Anger Management - Teenage Girls and Boys

Anger management for teenage girls and  boy's  may not be hard as you initially first thought. There are sound and proven ways in dealing with teenage anger management issues that are time tested to work.

Teenage anger management is really something a parent does not need to deal with when the are bringing up their family in a safe and secure environment. But, there are occasions when the teenager does have anger management issues that need to be dealt with. No one can deny that a teenager  who suffers with anger, is really not to blame for having feelings of this nature. Once that one point is identified, that is, the teenager is not at fault, then  the issue can be successfully dealt with. There will be nothing to gain by having the teenager feeling unsupported and responsible for their own feelings.

The  angry teenage needs to be supported and provided with a nurturing environment. Feeling safe at home for the teenager is one very important point in dealing with anger management issues. Once the teenager is secure in their environment then other techniques can be used such as communication and respect. Often anger management comes from the teenager feeling unloved or insecure and they are just reaching out in the only way they know how to, possibly in genuine anger and frustration or a small attempt to get the attention they so fondly deserve. So far we have discussed several issues that might bring on teenage anger. What has happened here is that some issues have been readily identified and none of those  issues cannot be satisfactory dealt with. Anger management is an individual issue and not a common issue that teenagers suddenly "catch". It is this way, identifying what the issues are, that can be addressed and a plan put in place.

To draw an analogy of this, if the anger results from an insecure home, then make it secure. If the anger issue results from neglect and feelings of being unloved, then change those feelings and make an effort. These are simple ideas to resolve such consequences of anger in the teenager. When talking with the teenager and looking at their environment, friends, family and schooling, it can readily be identified what it is that is feeding the anger in the teenager. Addressing this anger will allow the teenager to make choices in their life and realize that being angry is not going to be the best path to take. The teenager themselves will know what it is that makes them angry. One case was  were the daughter felt her Father did not respect her and she felt unwanted. Of course the teenage girl would lash out in anger to male authoritative figures such as school teachers and the Fathers of her friends.

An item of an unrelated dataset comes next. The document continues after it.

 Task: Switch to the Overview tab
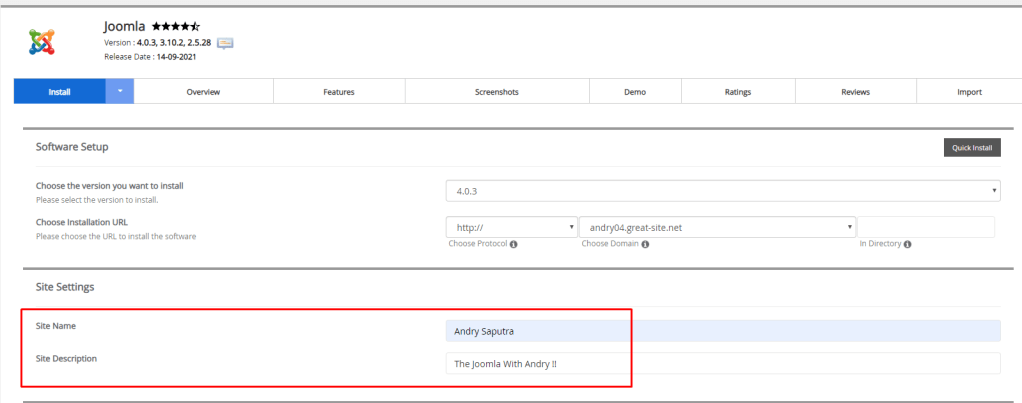pyautogui.click(x=203, y=92)
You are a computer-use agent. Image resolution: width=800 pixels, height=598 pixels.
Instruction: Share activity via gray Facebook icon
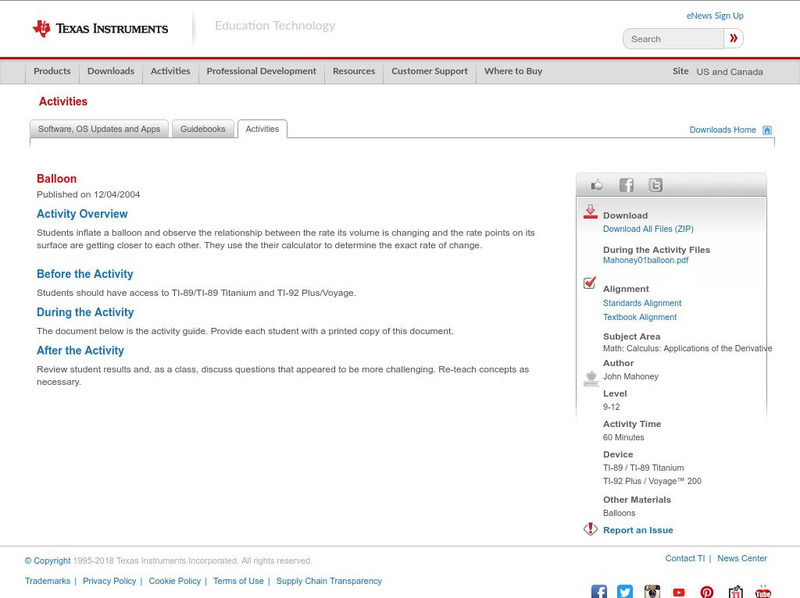click(x=626, y=185)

When this issue was identified, the teenager could openly discuss her feelings and state why she felt such anger. Then the teenager was able to put into prospective that other males were not like her Father and should not be treated the same. More importantly the Father was made aware of the problem, when basically he simply did not realize his daughter felt that way, and he was able to make an effort to build and reinforce their relationship. There are many ways in dealing with teenage anger management in both girls, boys and children. Even the adults might learn something new.